Le 30 septembre 2025, M. Li de Weihai, Shandong s'est précipité hors de la maison pieds nus et a poursuivi un Xiaomi SU7 argenté qui glissait lentement. Sur l'écran de surveillance, le véhicule a soudainement démarré alors qu'il n'était pas touché, le téléphone n'était pas déverrouillé, la clé était à cinq mètres et a avancé sur plus de dix mètres. À ce moment-là, il ne poursuivait pas une voiture, mais sa confiance la plus fondamentale dans les voitures intelligentes.
Ce Xiaomi SU7, qui est en vitesse P, tire le frein à main, et ne fonctionne pas, démarre tout seul comme s'il était contrôlé par une main invisible. Le service client a répondu qu'« il peut s'agir d'une erreur de contact sur l'application du téléphone mobile », mais la vidéo fournie par M. Li montre que les écrans des deux téléphones mobiles sont toujours éteints et que la triple opération de déverrouillage, d'ouverture de l'application et de vérification des empreintes digitales doit être effectuée. L'effondrement de la logique du système et de la réalité physique a fait de « l'incompris » un prétexte pour convaincre le public.
La clé sans capteur et le démarrage à distance des voitures intelligentes sont des symboles de commodité.

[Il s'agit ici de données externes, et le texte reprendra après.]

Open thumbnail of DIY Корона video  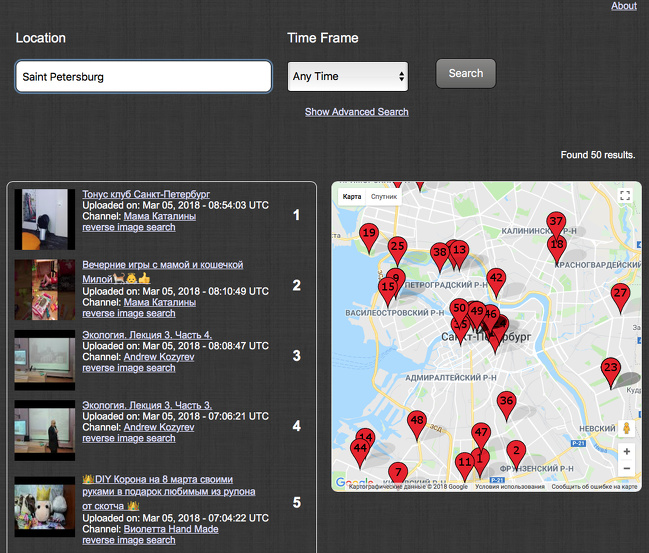coord(45,506)
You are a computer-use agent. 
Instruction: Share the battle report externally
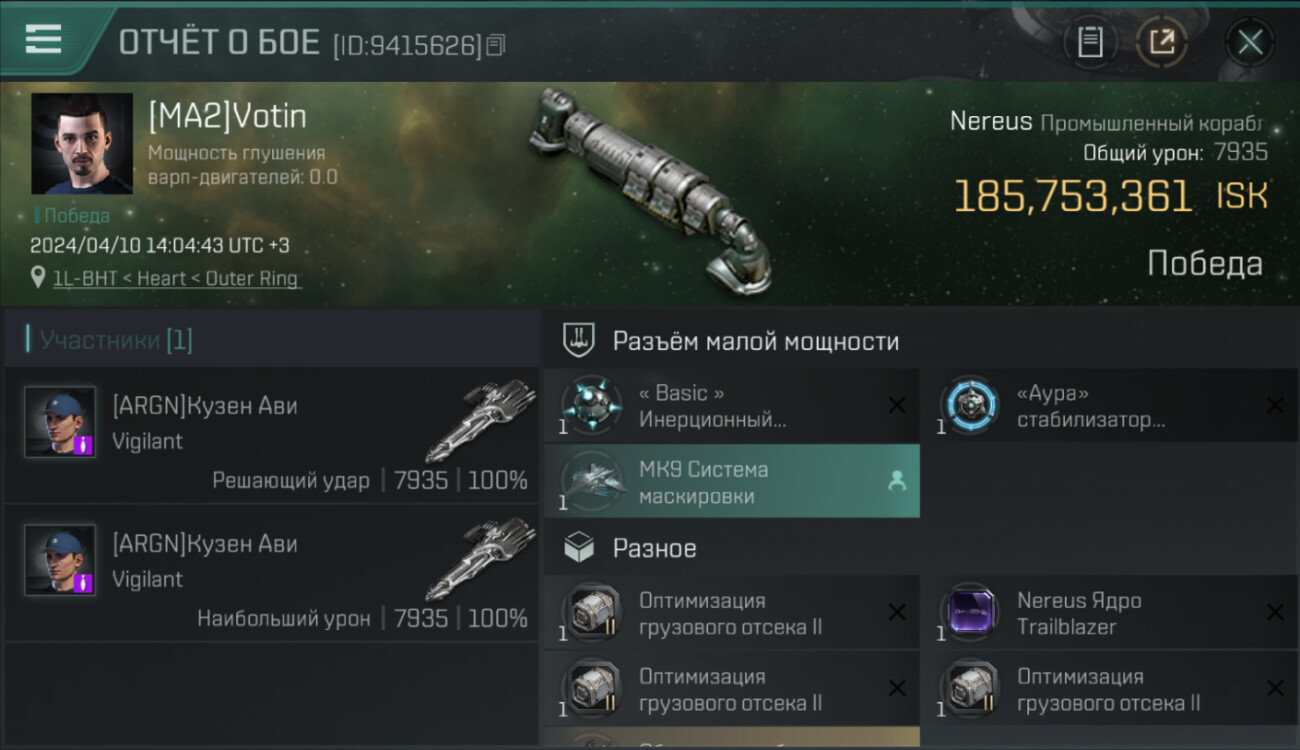click(x=1162, y=42)
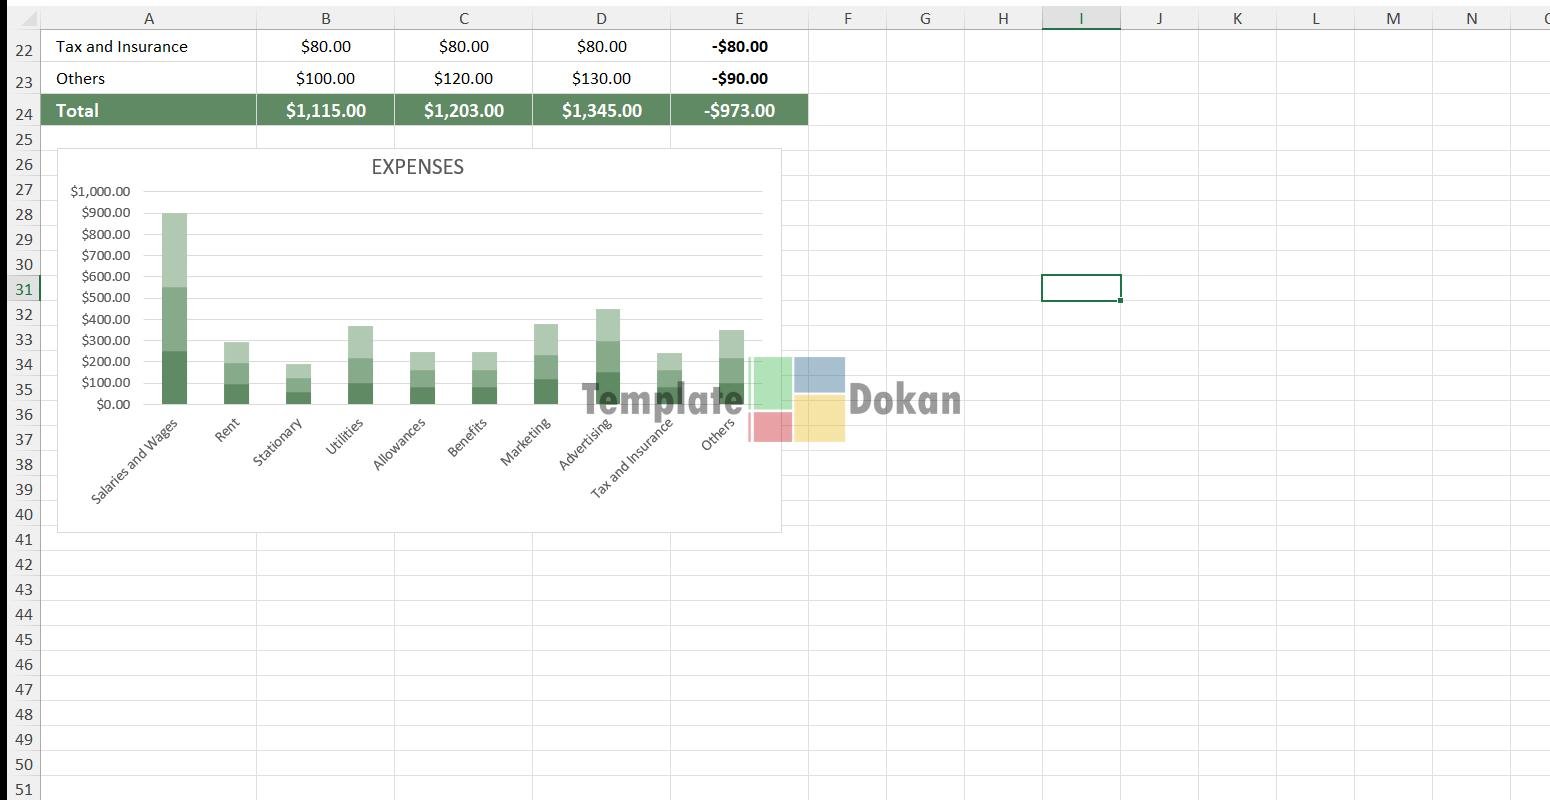The height and width of the screenshot is (800, 1550).
Task: Select the Utilities bar in the chart
Action: (360, 366)
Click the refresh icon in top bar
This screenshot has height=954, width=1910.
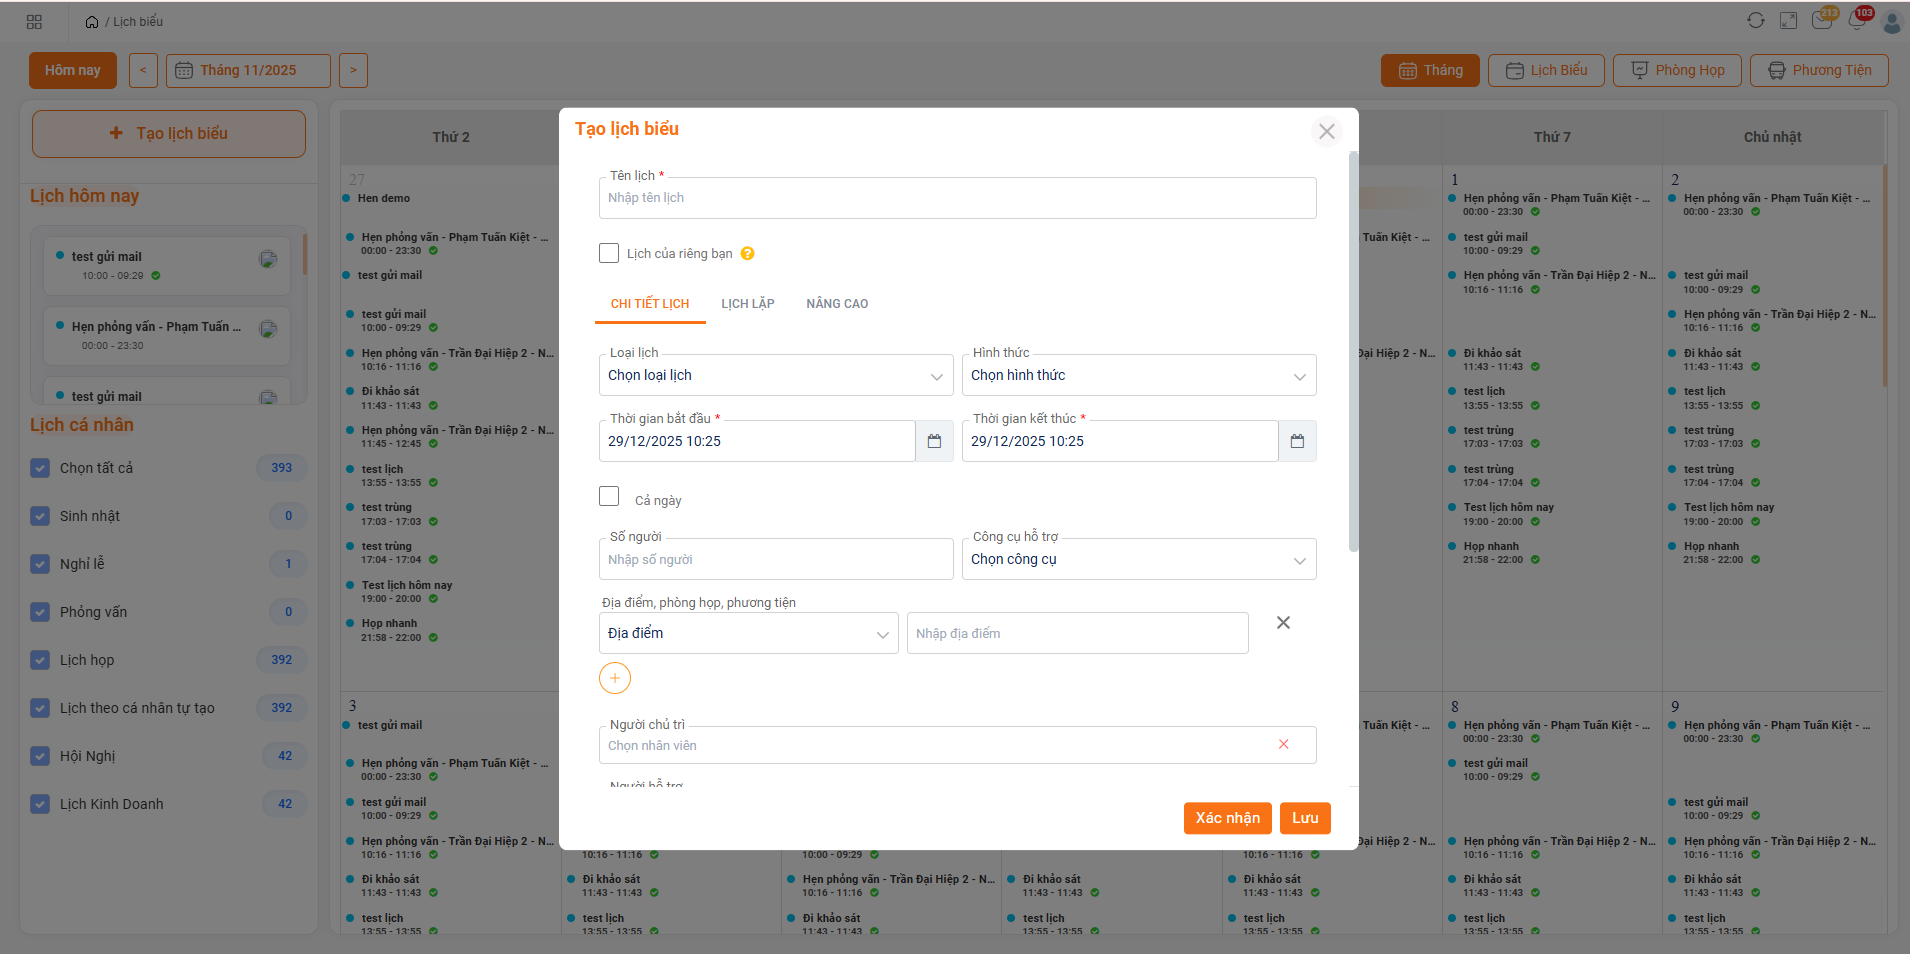point(1756,21)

Mais des failles techniques ouvrent une brèche dans la sécurité. Les interférences radio, les attaques par relais de signal et les erreurs de logique du système peuvent toutes transformer le « sans clé » en « aucune protection ». Les experts ont prouvé que les serrures électroniques de certains véhicules peuvent être déchiffrées par des équipements peu coûteux. Le Xiaomi SU7 est toujours activé une fois que la clé dépasse la plage de détection, exposant ainsi un éventuel défaut du système dans le mécanisme d'identification des « instructions légales ».
Il ne s'agit pas d'un cas isolé. Les propriétaires de voitures de Suzhou ont signalé que les lumières s'allumaient automatiquement après le verrouillage du véhicule, et les propriétaires de voitures de Guangzhou ont rencontré des « freins fantômes ». Lorsque plusieurs exceptions pointent vers la même marque, le problème n’est plus un échec ponctuel, mais le signe d’un risque systémique. Ce qui est encore plus inquiétant, c'est que face aux demandes du propriétaire de la voiture concernant les journaux d'exploitation et les données de base, le constructeur reste silencieux. Les données ne sont pas transparentes, il est donc impossible de parler de la vérité.

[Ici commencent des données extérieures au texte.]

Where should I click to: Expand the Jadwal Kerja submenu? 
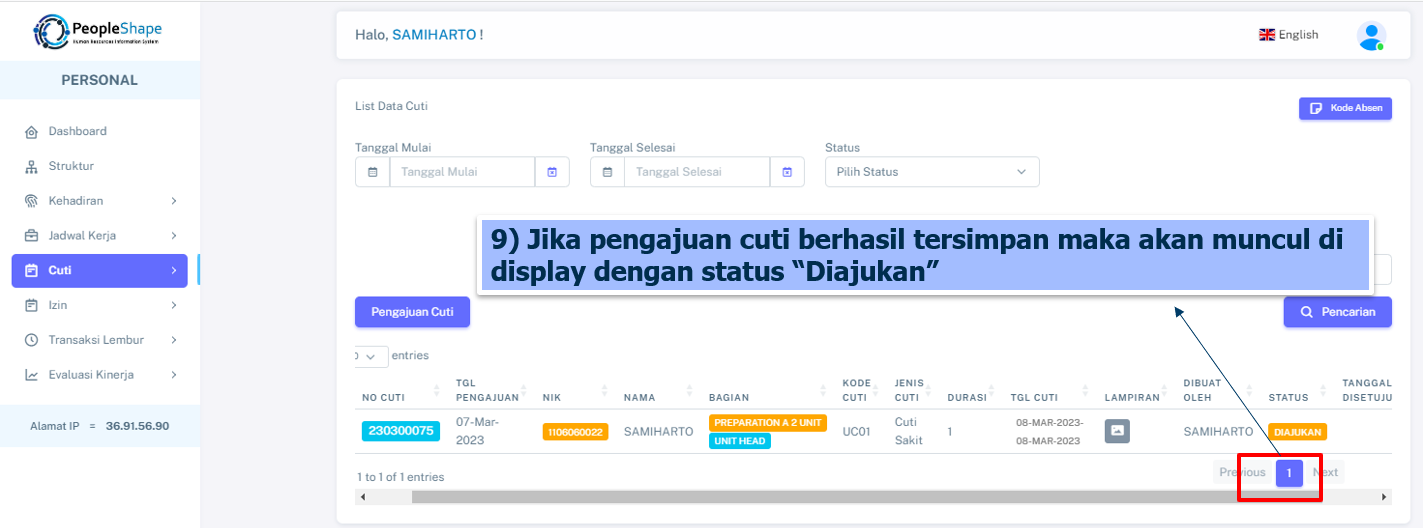coord(173,236)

La technologie peut être itérée, mais une fois la confiance s’effondre, il est difficile de la reconstruire. Ce que les consommateurs achètent, ce n'est pas seulement des moyens de transport, mais aussi une ferme conviction que « la stabilisation est la sécurité ». Cette croyance est complètement ébranlée lorsque le véhicule se déplace tout seul sans homme. Si une voiture intelligente ne peut pas garantir qu'elle « ne bougera jamais lorsqu'elle ne bouge pas », quelle que soit sa puissance de calcul et son écran, elle ne sera qu'un château dans les airs.
Il convient d'espérer que le pays accélère la formulation de normes obligatoires telles que les « Exigences de sécurité pour le système d'aide à la conduite combinée de véhicules connectés intelligents » pour clarifier les limites de fonctionnement du système, les mécanismes d'intervention du conducteur et les obligations d'enregistrement des données. La loi donne également aux consommateurs le droit de demander des données en cas de litige en matière de sécurité. Ces systèmes constituent un objectif de sécurité pour les voitures intelligentes.
Mais si les règles ne sont pas appliquées, elles ne seront que des promesses sur papier. Les fabricants doivent comprendre que chaque réponse « pas claire » ou « probablement » met à rude épreuve la patience de l'utilisateur. La véritable intelligence ne consiste pas à laisser la voiture partir toute seule, mais à la laisser rester immobile lorsqu'elle doit être arrêtée.
Lorsque la technologie entre dans un no man's land, la sécurité est la seule navigation.